┌──

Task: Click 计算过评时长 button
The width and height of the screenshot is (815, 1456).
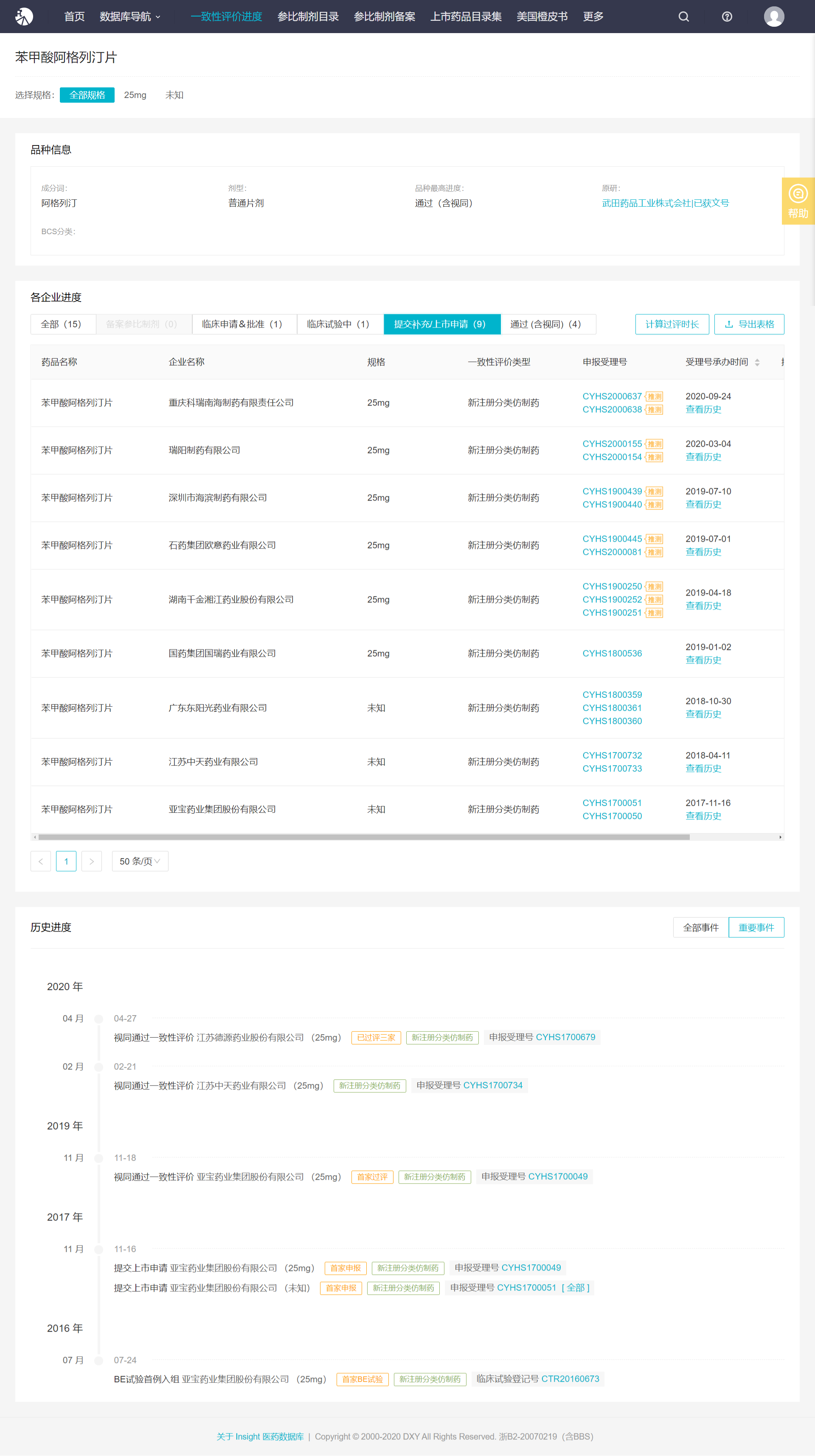Action: [672, 325]
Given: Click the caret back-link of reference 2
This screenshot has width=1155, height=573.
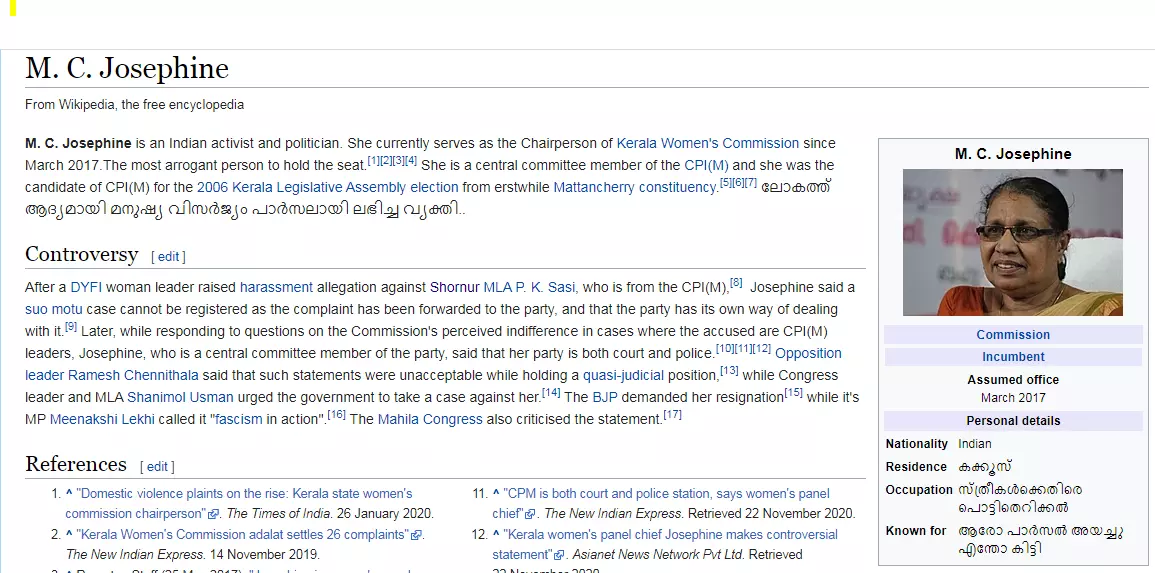Looking at the screenshot, I should pyautogui.click(x=69, y=535).
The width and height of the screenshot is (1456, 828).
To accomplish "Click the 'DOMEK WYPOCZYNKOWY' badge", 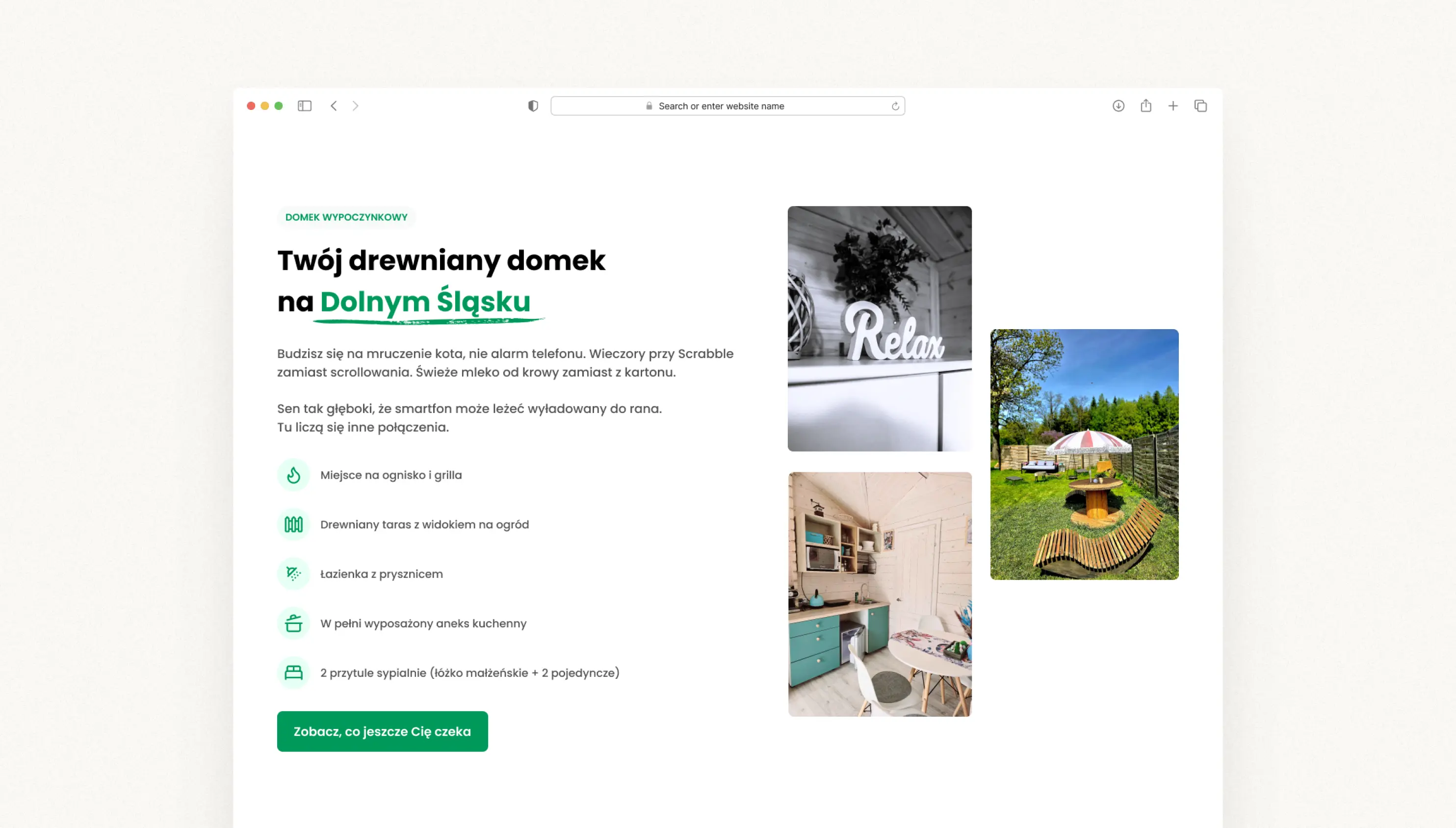I will coord(346,217).
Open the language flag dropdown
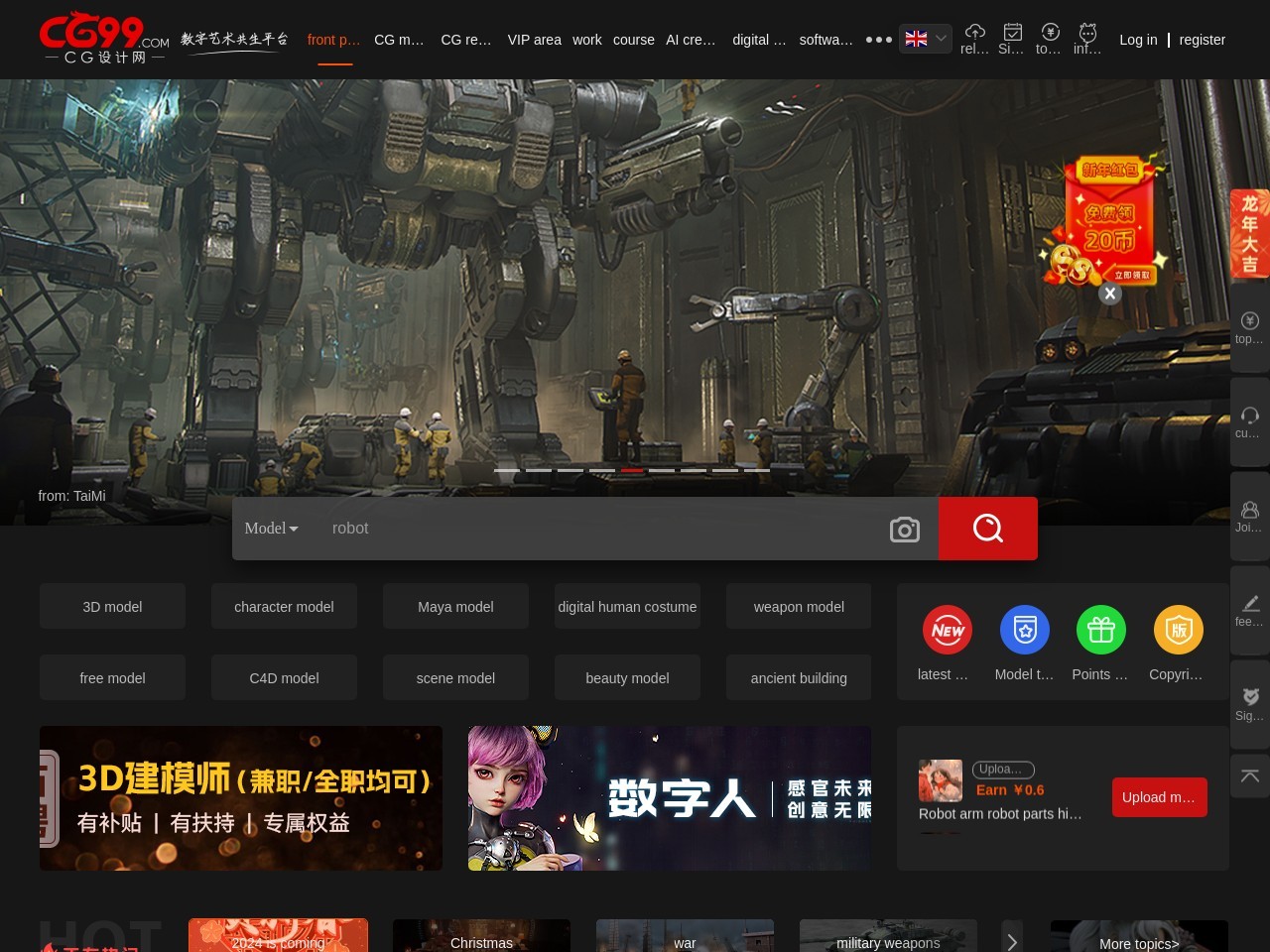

└──

→ **AIM**: Give everything from the start of the lines above down to the line that contains "Looking at the" as a Markdown table with the columns Row and Line, numbering each row and skipping blank lines. Leave the pictures out of your answer.

→ **SOLUTION TO THE PROBLEM**:
| Row | Line |
|---|---|
| 1 | Task: Click 计算过评时长 button |
| 2 | The width and height of the screenshot is (815, 1456). |
| 3 | Action: [672, 325] |
| 4 | Given: Click the caret back-link of reference 2 |
| 5 | This screenshot has width=1155, height=573. |
| 6 | Looking at the screenshot, I should pyautogui.click(x=69, y=535). |